A body is freely falling. The displacement in the last second is equal to the displacement in the first three
seconds. What is the time of fall?

Answer 1

QUESTION:-

 A body is freely falling. The displacement in the last second is equal to the displacement in the first three  seconds. What is the time of fall?

EXPLANATION:-

u=0 m/s

t=3 s

a=9.8 m/s²

Using 2nd equation of motion [FREE FALL]

H=1/2×a×t²

H=1/2×9.8×9

H=44.1

So the distance covered in 3 sec is 44.1 m

Now using the distance covered in nth second formula we get;-

S_(nth)=a/2(2n-1)

S_(nth)=9.8/2(2n-1)

S_(nth)=4.9(2n-1)

So in the question It is given that distance in first 3 second(44.1 ) = distance in last second[4.9(2n-1)]

A.T.Q,

44.1=4.9(2n-1)

2n-1=44.1/4.9

2n-1=9

2n=10

n=5 s

So the total time is 5 seconds

Answer 2

Answer:

Given Information,

• Initial Velocity (u) = 0 m/s
• Acceleration = g = 10 m/s²
• Displacement in 3 seconds = Displacement in the last second

To Find,

• Total time of free fall by the object.

Solution,

Using the Second Equation of motion we can calculate the displacement in the first 3 seconds. Hence we get,

⇒ s = ut + 0.5 at²

⇒ s = 0(3) + 0.5 × (10) × (3)²

⇒ s = 0 + 5 × 9

⇒ s = 45 m   ...(i)

Hence the displacement covered in the first 3 seconds is 45 m.

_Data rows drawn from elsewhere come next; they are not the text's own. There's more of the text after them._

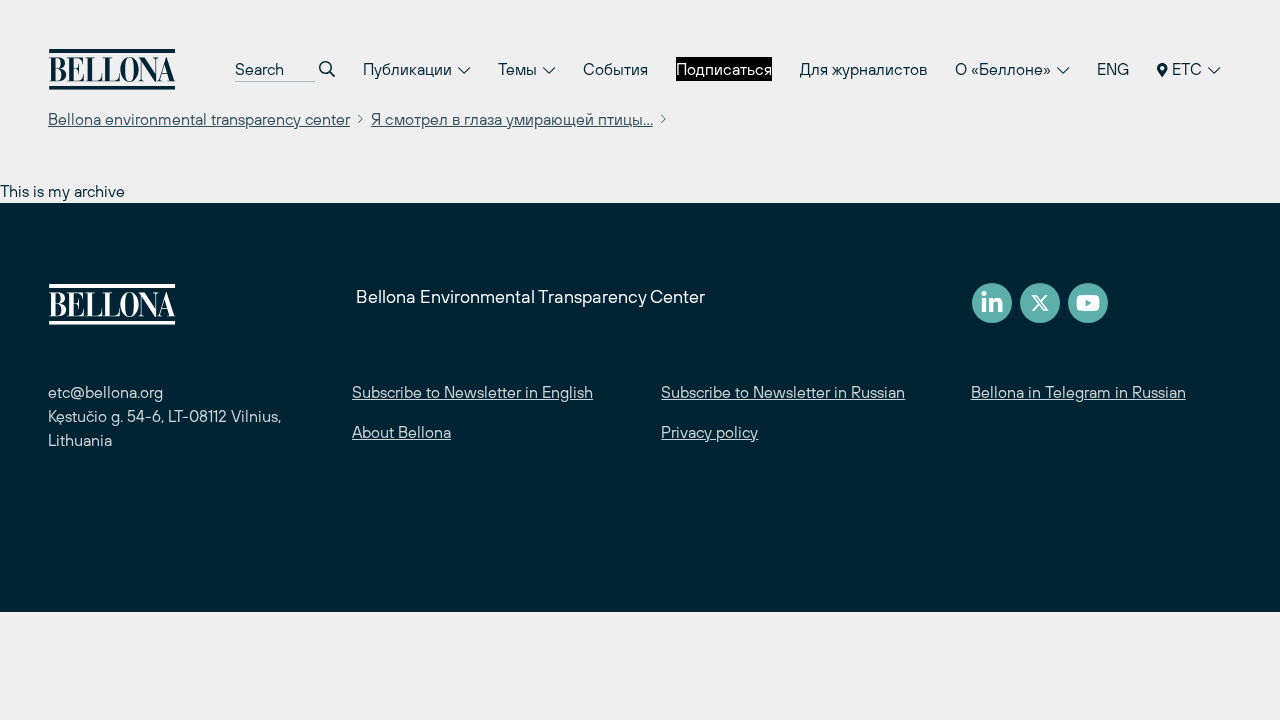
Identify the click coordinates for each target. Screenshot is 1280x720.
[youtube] (1088, 303)
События (615, 69)
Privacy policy (709, 432)
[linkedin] (992, 303)
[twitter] (1040, 303)
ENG (1113, 69)
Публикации (409, 69)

Now let us assume the last second to be 't'.

We know that, the formula to calculate displacement traversed in a nth second is given as:

$\boxed{ \bf{s_n = u + \dfrac{1}{2} \times a \times (2n-1)}}$

Substituting n = t and all the given information we get:

⇒ s(t) = 0 + 0.5 × 10 × (2t - 1)

⇒ s(t) = 5 ( 2t - 1 )

⇒ s(t) - 10t - 5   ...(ii)

According to the question, (i) is equal to (ii). Hence we get:

⇒ 45 = 10t - 5

⇒ 45 + 5 = 10t

⇒ 50 = 10t

⇒ t = 50/10

⇒ t = 5 seconds

Hence the total time of fall is 't' which is 5 seconds.